同行者
副社長視点です。
「私も同行させてもらいます」
「七緒さん。いい加減にしてもらえますか?」
「この家で暮らす権限がある以上、この家を調べられるという事に私が同行して、何が悪いと仰るのですか?」
「確かに悪いという事はありません。ですが、必要ないと私は言っているのです。あなたはこのお客様とは無関係なのですから」
「お客様と無関係だとしても、お客様の用事が家の事であるのならば、家の人間も立ち合うべきです」
「あなたは財前家の人間ではないでしょう! 立ち合いは私が行いますので……」
叔父と自称妻がずっと言い合っている。
お互いに主張を曲げる気はないようで、埒が明かない。
もう面倒だし、こいつ等は放っておいて行くか……
「あっ! 勝手に動かれては困ります」
「あんた等の話が長すぎるからだろ。俺だって暇じゃないんだ」
まだ書類仕事も残ってるし、奏海への報告にもいかないといけない。
事実、本当に暇じゃない。
「はぁ、仕方ありませんね。ご案内致します」
自称妻に付いてこられるのは嫌みたいだが、俺に勝手にうろうろされる方が嫌なんだろう。
叔父の方が折れて3人で行く事になった。
「こちらが今回の問題となっている蔵です」
「ほぉ、随分とデカいな……」
「中には貴重な文化遺産がしまわれていると聞きますが、何が入っているのかまでは知らされておりません」
「なるほどな、それで下手に壊せないと……」
「はい」
見たところ普通の蔵だ。
壊せない事もなさそうだし、普通に閂を外せば入れそうだが……?
「この閂を外すとどうなるんだ?」
「どうもなりません。閂を外したところで、扉は開かないのです」
「そりゃ中で何かが引っかかってるだけなんじゃねぇのか?」
「……なんと言いますか、あなたは本当にスノーフレークの方なのですか? 発想がいかにも……」
「悪かったな」
俺だって別に好きでスノーフレークをやってる訳じゃない。
仕方なくやってるんだ。
「この蔵はからくり仕掛けらしいのです。閂はただの見せかけの鍵。
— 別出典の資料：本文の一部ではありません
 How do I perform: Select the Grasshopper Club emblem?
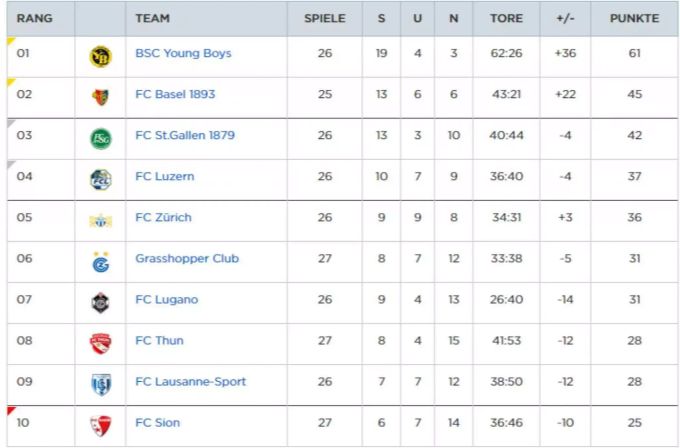tap(101, 262)
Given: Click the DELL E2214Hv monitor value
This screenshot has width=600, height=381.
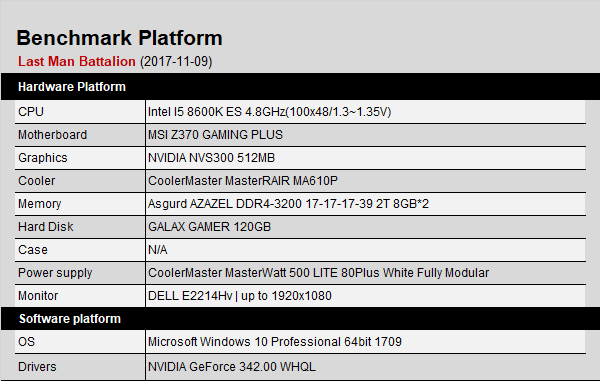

実際の開け方は父しか知りませんでした」
「ふーん……」
からくりねぇ……
空音なら開けれんじゃねぇか?
あいつ器用だし。
「そのからくりを解く手順を、凛緒ちゃんが父から聞いていると言われていますが、凛緒ちゃんは聞いていません」
「何で凛緒だけが聞いてるなんて言われて疑われるんだ? あんたは?」
「私が聞いていたら、とっくに開けていますよ! あぁ、それに父は本当に凛緒ちゃんを可愛がっていましたからね。あなたもさっき仰っていましたが、病気だった事を凛緒ちゃんにだけ伝えていた以上、凛緒ちゃんが知っている可能性があると思われたのです」
今の反応……
やっぱりこいつは蔵を開けたいんだろう。
凛緒の話だと、今の財前グループを経営してるのはこの叔父のはずだ。
大方経営が傾いているから、立て直すためにも蔵の中身を利用したいといったところだろう。
そして経営が傾いているのであれば、財前家の親戚達もその事を察しているはずだ。
それなのにこの叔父が何もしないのであれば、それは本当に開け方を知らないからだという証明にもなる。
だから誰も叔父の方は疑わないんだな……
対して凛緒は、財前家から出ていこうとしている。
スノーフレークに入りたいとかまで言っていたし、財前家に縛られる事なく自由に生きているんだろう。
そんな奴が財前家の財産を牛耳れる権利なんてものを持っていれば、それは当然誰もが恐れる事になる。
だから狙われるんだ。
かなり手荒な方法で……
「因みにお前はどうなんだ?」
「何の事でしょうか?」
「じーさんの妻なんだろ? じーさんは凛緒を可愛がっていたらしいが、お前は可愛がられていなかったのか?」
「……失礼な方ね」
ずっと無言でただ同行してきているだけだった自称妻に話しかけてみたら、物凄い形相で睨まれた。
冗談の通じない女だ。
「正宗さんはあまり財産家の話を私にされませんでしたから」
「信頼されてねぇのな」
「……凛緒の話はよく聞かせて下さいました」
「ただの孫自慢だろ?」
「……いつも私の事をとても気遣って下さっていて……」
「あー、はいはい」
適当に相づちを打っておいたら、何も喋らなくなった。
別に喋りたかった訳でもねぇからいいけどな。